IQGAP1 controls tight junction formation through differential regulation of claudin recruitment

• Published in: Journal of cell science Vol. 128; no. 5; pp. 853 - 862
• Main Authors: Tanos, Barbara E, Perez Bay, Andres E, Salvarezza, Susana, Vivanco, Igor, Mellinghoff, Ingo, Osman, Mahasin, Sacks, David B, Rodriguez-Boulan, Enrique
• Format: Journal Article
• Language: English
• Published: England The Company of Biologists 01.03.2015
• Subjects: Animals; cdc42 GTP-Binding Protein - genetics; cdc42 GTP-Binding Protein - metabolism; Claudin-2 - genetics; Claudin-2 - metabolism; Claudin-4 - genetics; Claudin-4 - metabolism; Dogs; Madin Darby Canine Kidney Cells; MAP Kinase Kinase 4 - genetics; MAP Kinase Kinase 4 - metabolism; ras GTPase-Activating Proteins - genetics; ras GTPase-Activating Proteins - metabolism; Tight Junctions - genetics; Tight Junctions - metabolism; Tight junction; Polarized epithelium; IQGAP1; Claudin; Paracellular permeability
• ISSN: 0021-9533; 1477-9137
• DOI: 10.1242/jcs.118703

IQGAP1 is a scaffolding protein previously implicated in adherens junction formation.
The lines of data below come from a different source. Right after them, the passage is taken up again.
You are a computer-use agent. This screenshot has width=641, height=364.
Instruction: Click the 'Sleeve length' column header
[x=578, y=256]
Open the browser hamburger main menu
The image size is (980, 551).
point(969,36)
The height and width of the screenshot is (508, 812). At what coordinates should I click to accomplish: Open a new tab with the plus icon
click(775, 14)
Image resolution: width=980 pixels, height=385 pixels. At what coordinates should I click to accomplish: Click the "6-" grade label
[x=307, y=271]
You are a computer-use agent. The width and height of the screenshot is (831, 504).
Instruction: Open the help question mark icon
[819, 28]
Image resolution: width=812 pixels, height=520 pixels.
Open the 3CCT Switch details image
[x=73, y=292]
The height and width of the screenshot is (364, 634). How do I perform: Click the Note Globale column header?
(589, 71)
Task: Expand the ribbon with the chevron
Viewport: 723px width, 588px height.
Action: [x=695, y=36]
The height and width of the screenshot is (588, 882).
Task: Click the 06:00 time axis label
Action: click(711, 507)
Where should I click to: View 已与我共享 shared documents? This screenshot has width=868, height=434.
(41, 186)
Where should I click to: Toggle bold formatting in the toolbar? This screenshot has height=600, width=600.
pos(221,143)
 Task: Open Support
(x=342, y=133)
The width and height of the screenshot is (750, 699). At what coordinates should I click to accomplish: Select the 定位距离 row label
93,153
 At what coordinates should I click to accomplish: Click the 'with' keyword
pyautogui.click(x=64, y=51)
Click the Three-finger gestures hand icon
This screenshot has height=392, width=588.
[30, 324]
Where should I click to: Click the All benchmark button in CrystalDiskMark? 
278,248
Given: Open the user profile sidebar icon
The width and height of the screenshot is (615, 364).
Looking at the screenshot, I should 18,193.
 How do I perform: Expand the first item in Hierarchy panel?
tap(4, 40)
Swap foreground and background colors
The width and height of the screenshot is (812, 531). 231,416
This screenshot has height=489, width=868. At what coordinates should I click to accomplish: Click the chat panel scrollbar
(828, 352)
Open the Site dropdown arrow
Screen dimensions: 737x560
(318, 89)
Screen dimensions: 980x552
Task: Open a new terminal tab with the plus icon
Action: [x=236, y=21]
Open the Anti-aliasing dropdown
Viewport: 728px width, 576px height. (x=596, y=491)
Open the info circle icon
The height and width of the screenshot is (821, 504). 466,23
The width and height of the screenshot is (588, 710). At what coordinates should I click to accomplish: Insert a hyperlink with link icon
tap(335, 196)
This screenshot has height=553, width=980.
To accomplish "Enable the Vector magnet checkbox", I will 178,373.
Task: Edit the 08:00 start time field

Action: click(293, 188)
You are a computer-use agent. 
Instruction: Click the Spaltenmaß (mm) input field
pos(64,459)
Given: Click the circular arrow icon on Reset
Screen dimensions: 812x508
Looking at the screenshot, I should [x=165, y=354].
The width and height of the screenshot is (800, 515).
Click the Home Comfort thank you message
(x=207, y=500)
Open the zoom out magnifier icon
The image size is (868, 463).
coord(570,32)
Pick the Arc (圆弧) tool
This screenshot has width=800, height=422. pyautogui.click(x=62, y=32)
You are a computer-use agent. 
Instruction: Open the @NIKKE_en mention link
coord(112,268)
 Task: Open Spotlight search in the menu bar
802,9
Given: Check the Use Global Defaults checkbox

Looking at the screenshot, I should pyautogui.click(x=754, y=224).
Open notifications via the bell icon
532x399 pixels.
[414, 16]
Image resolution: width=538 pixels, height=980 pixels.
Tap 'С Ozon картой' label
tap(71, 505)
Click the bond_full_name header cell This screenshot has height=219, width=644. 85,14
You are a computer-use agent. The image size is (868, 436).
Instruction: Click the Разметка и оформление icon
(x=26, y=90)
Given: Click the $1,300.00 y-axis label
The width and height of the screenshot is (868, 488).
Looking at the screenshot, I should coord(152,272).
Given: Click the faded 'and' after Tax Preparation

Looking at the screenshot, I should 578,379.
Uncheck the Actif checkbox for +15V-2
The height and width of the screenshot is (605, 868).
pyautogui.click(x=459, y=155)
However, its role in the establishment or maintenance of tight junctions (TJs) has not been explored. We hypothesized that IQGAP1 could regulate TJ formation by modulating the expression and/or localization of junctional proteins, and we systematically tested this hypothesis in the model Madin-Darby canine kidney (MDCK) cell line. We find that IQGAP1 silencing enhances a transient increase in transepithelial electrical resistance (TER) observed during the early stages of TJ formation (Cereijido et al., 1978). Quantitative microscopy and biochemical experiments suggest that this effect of IQGAP1 on TJ assembly is accounted for by reduced expression and TJ recruitment of claudin 2, and increased TJ recruitment of claudin 4. Furthermore, we show that IQGAP1 also regulates TJ formation through its interactor CDC42, because IQGAP1 knockdown increases the activity of the CDC42 effector JNK and dominant-negative CDC42 prevents the increase in TER caused by IQGAP1 silencing. Hence, we provide evidence that IQGAP1 modulates TJ formation by a twofold mechanism: (1) controlling the expression and recruitment of claudin 2 and recruitment of claudin 4 to the TJ, and (2) transient inhibition of the CDC42-JNK pathway.